_Sayfa alıntısı_
>>>>>

D. İstinaf Yoluna Başvuranlar
İlk Derece Mahkemesinin yukarıda belirtilen kararına karşı süresi içinde davacı vekili istinaf başvurusunda bulunmuştur.

E. İstinaf Sebepleri
Davacı vekili istinaf dilekçesinde özetle; dava dilekçesindeki iddialarını tekrarlayarak, her iki taşınmaz ile ilgili gider makbuzları incelendiğinde makbuzlardan birinin 88.000,00 TL, diğer makbuzun ise 122.000,00 TL olup her iki makbuzun da … adına düzenlendiğini, bu paraların …’e ödenmediğini, alınan bilirkişi raporları ve makbuzların incelenmesinde …’ın 88.000 TL bedelle satın aldığını iddia ettiği dairenin gerçekte 187.000,00 TL ve 122.000,00 TL bedelle aldığını iddia ettiği dairenin ise bilirkişi raporuna göre gerçekte 216.000,00 TL olduğunu, buradan da …’ın diğer emlakçılar ile bir araya gelerek söz konusu iki adet daireyi yarı fiyatından daha düşük bir değere aldığını, tüm bu hususlar göz önüne alındığında davalı …’ın iyi niyetli olmadığını, davanın kabulüne karar verilmesi gerektiğini belirterek kararın kaldırılmasını istemiştir.

<<<<<

_Gösterilen bilgiler_
>>>>>

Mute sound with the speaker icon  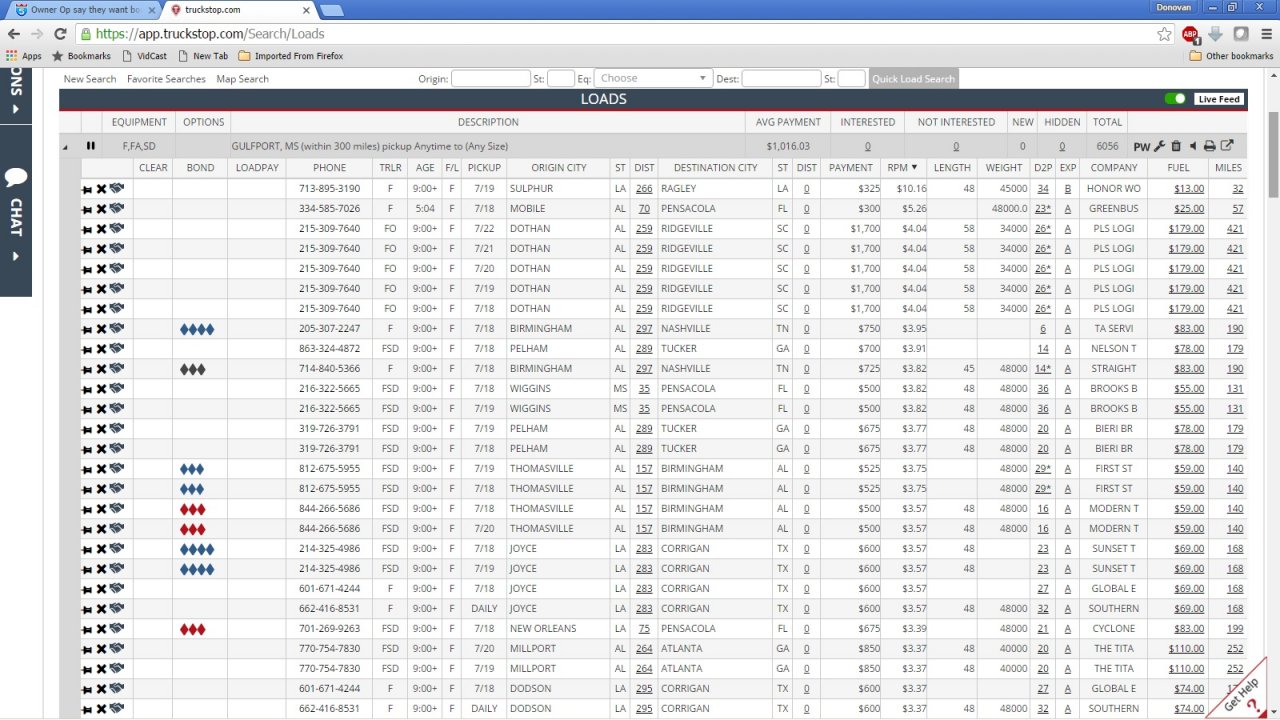coord(1192,146)
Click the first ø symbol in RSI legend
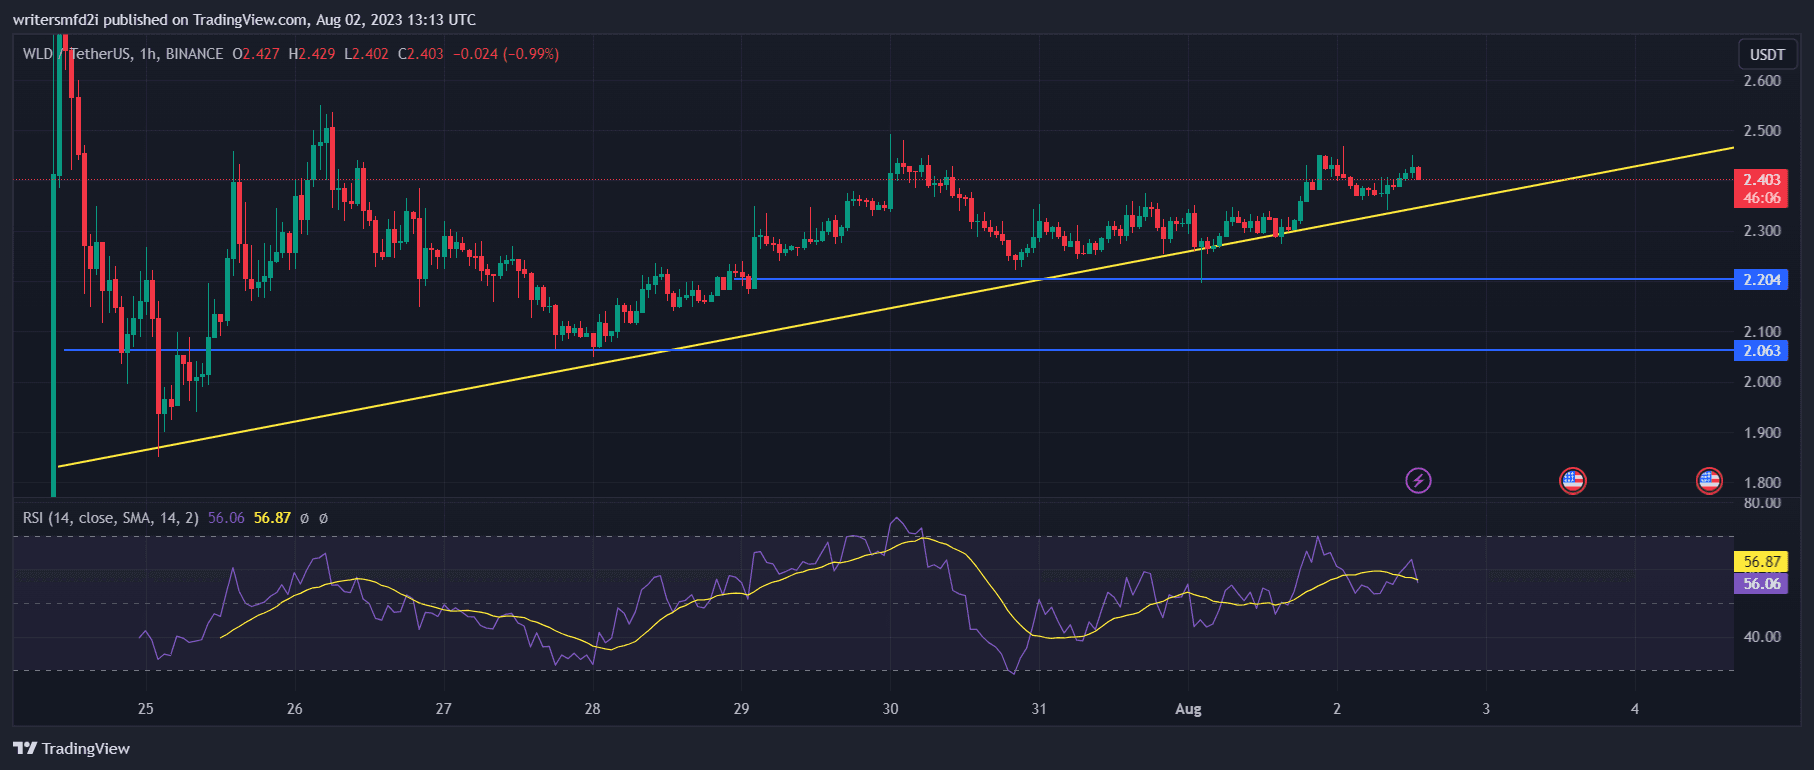1814x770 pixels. (304, 518)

<<<<<

_Alıştırma görevleri_
(A) Sayfa alıntısında "E. İstinaf Sebepleri" ifadesinden başlayıp "kararın kaldırılmasını istemiştir." ifadesine kadar uzanan bölümün tamamını değiştirmeden yeniden yazın.
(B) Sayfa alıntısına göre aşağıdaki soruları yanıtlayın:
(i) İlk Derece Mahkemesinin kararına karşı istinaf başvurusunda kim bulunmuştur?
(ii) 122.000,00 TL bedelle alındığı iddia edilen dairenin bilirkişi raporuna göre gerçek değeri nedir?
(iii) Davacı vekili istinaf dilekçesinin sonunda ne istemiştir?

_Yanıtlar_
(A)
E. İstinaf Sebepleri
Davacı vekili istinaf dilekçesinde özetle; dava dilekçesindeki iddialarını tekrarlayarak, her iki taşınmaz ile ilgili gider makbuzları incelendiğinde makbuzlardan birinin 88.000,00 TL, diğer makbuzun ise 122.000,00 TL olup her iki makbuzun da … adına düzenlendiğini, bu paraların …’e ödenmediğini, alınan bilirkişi raporları ve makbuzların incelenmesinde …’ın 88.000 TL bedelle satın aldığını iddia ettiği dairenin gerçekte 187.000,00 TL ve 122.000,00 TL bedelle aldığını iddia ettiği dairenin ise bilirkişi raporuna göre gerçekte 216.000,00 TL olduğunu, buradan da …’ın diğer emlakçılar ile bir araya gelerek söz konusu iki adet daireyi yarı fiyatından daha düşük bir değere aldığını, tüm bu hususlar göz önüne alındığında davalı …’ın iyi niyetli olmadığını, davanın kabulüne karar verilmesi gerektiğini belirterek kararın kaldırılmasını istemiştir.

(B)
(i) Davacı vekili.
(ii) 216.000,00 TL.
(iii) Kararın kaldırılmasını.